** Vereiste taak **
Druk alle gegevens hieronder regel voor regel ongewijzigd af en laat daarbij de afbeeldingen weg.

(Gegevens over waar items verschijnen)
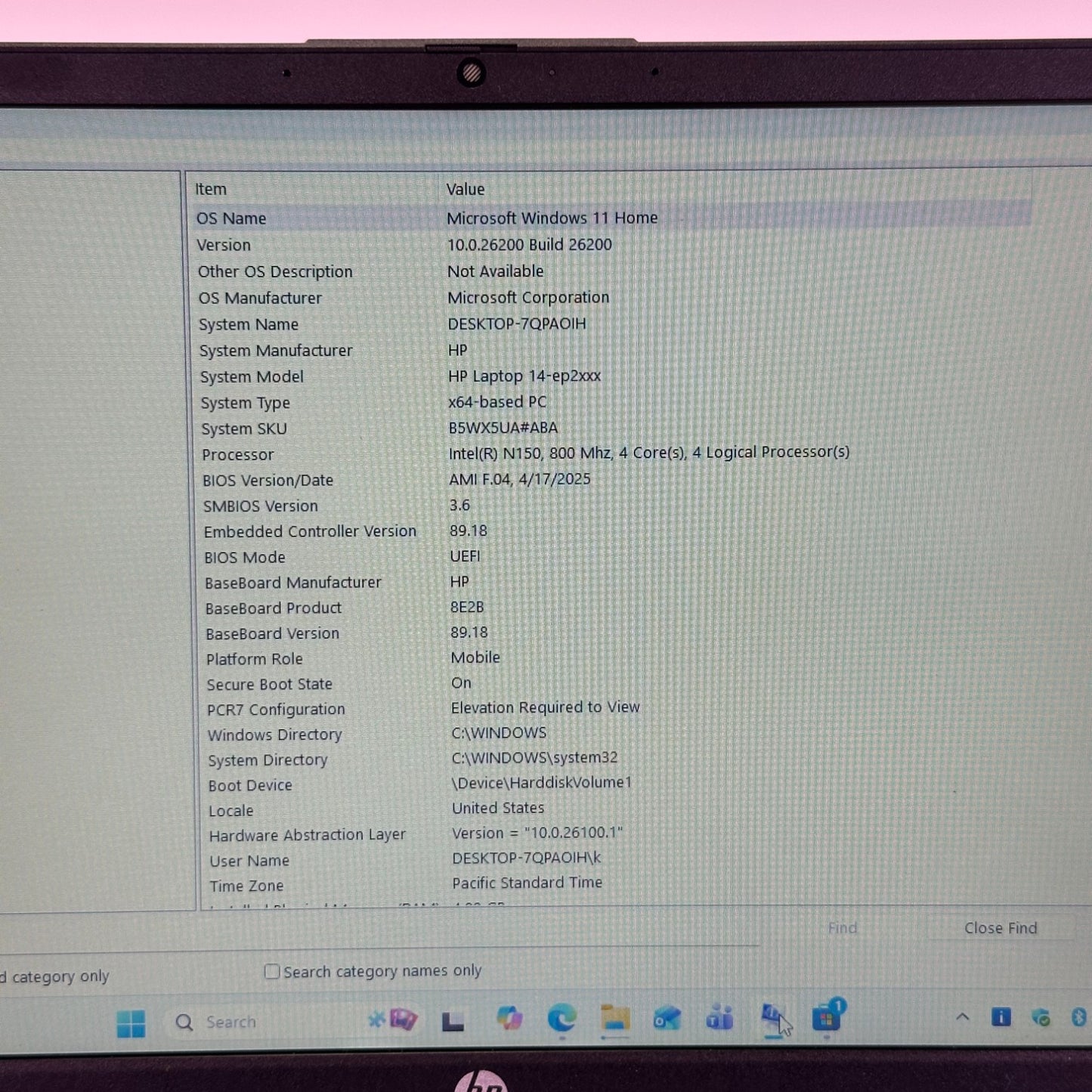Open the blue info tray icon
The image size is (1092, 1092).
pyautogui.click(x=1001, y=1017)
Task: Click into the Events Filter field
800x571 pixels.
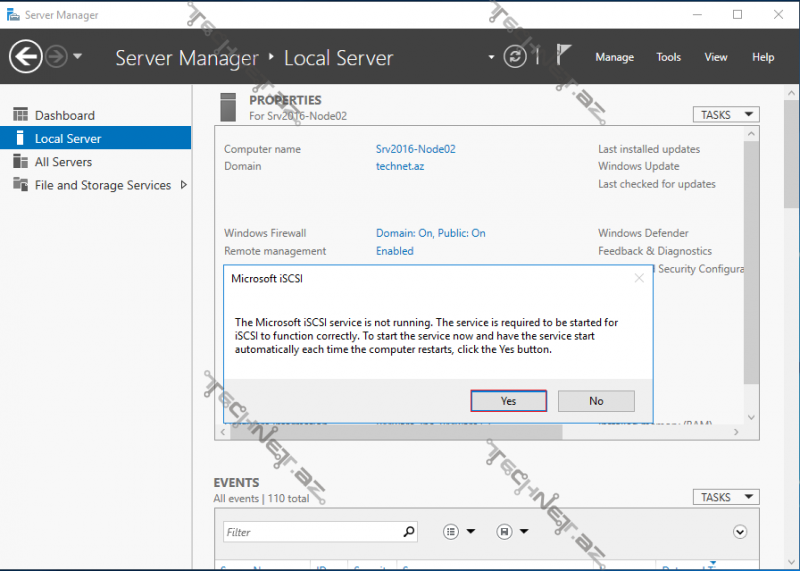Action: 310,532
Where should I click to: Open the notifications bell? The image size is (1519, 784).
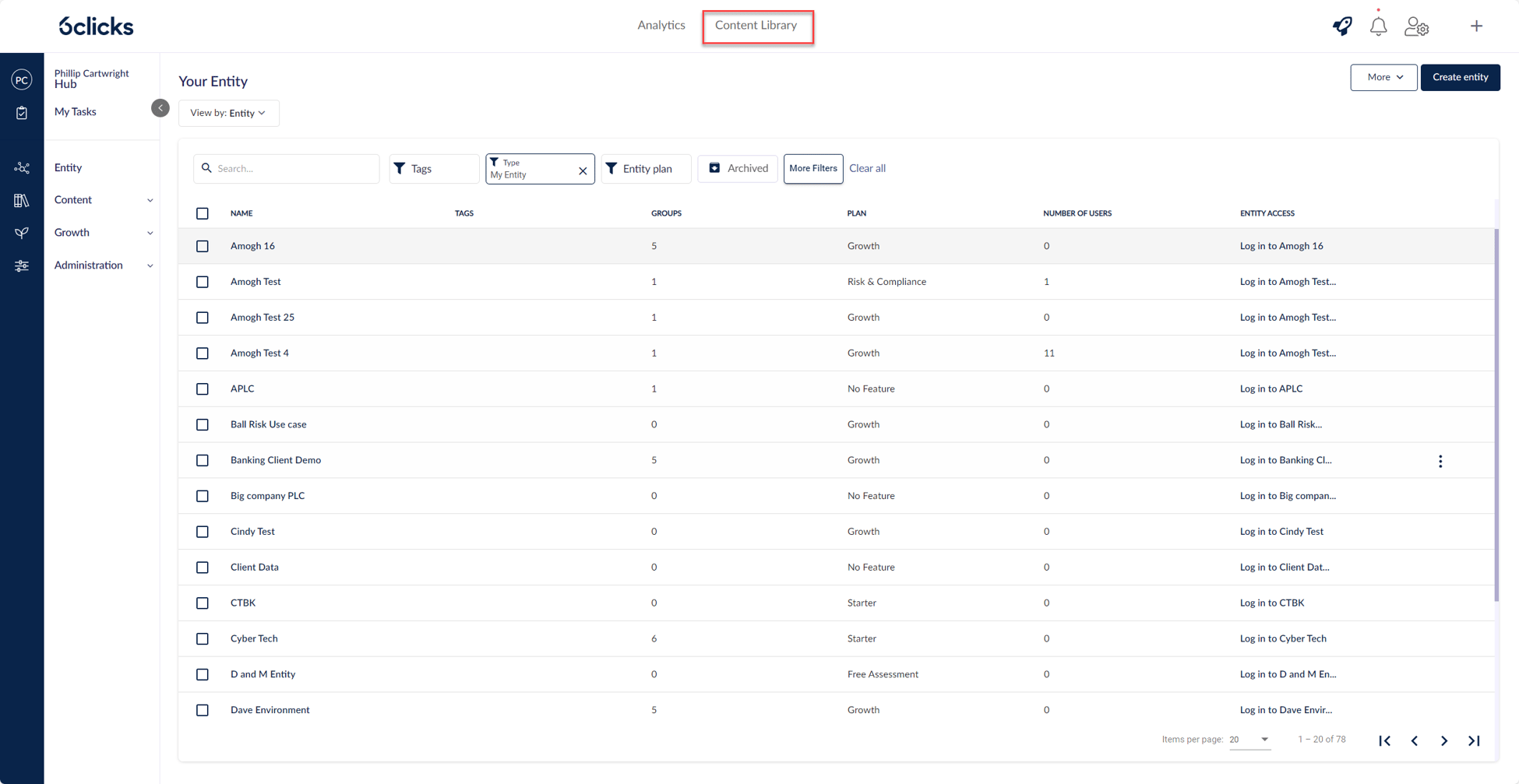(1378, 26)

** Geschreven antwoord **
Open the blue info tray icon
The image size is (1092, 1092).
pyautogui.click(x=1001, y=1017)
Task: Click into the Events Filter field
800x571 pixels.
Action: 310,532
Where should I click to: Open the notifications bell? The image size is (1519, 784).
(1378, 26)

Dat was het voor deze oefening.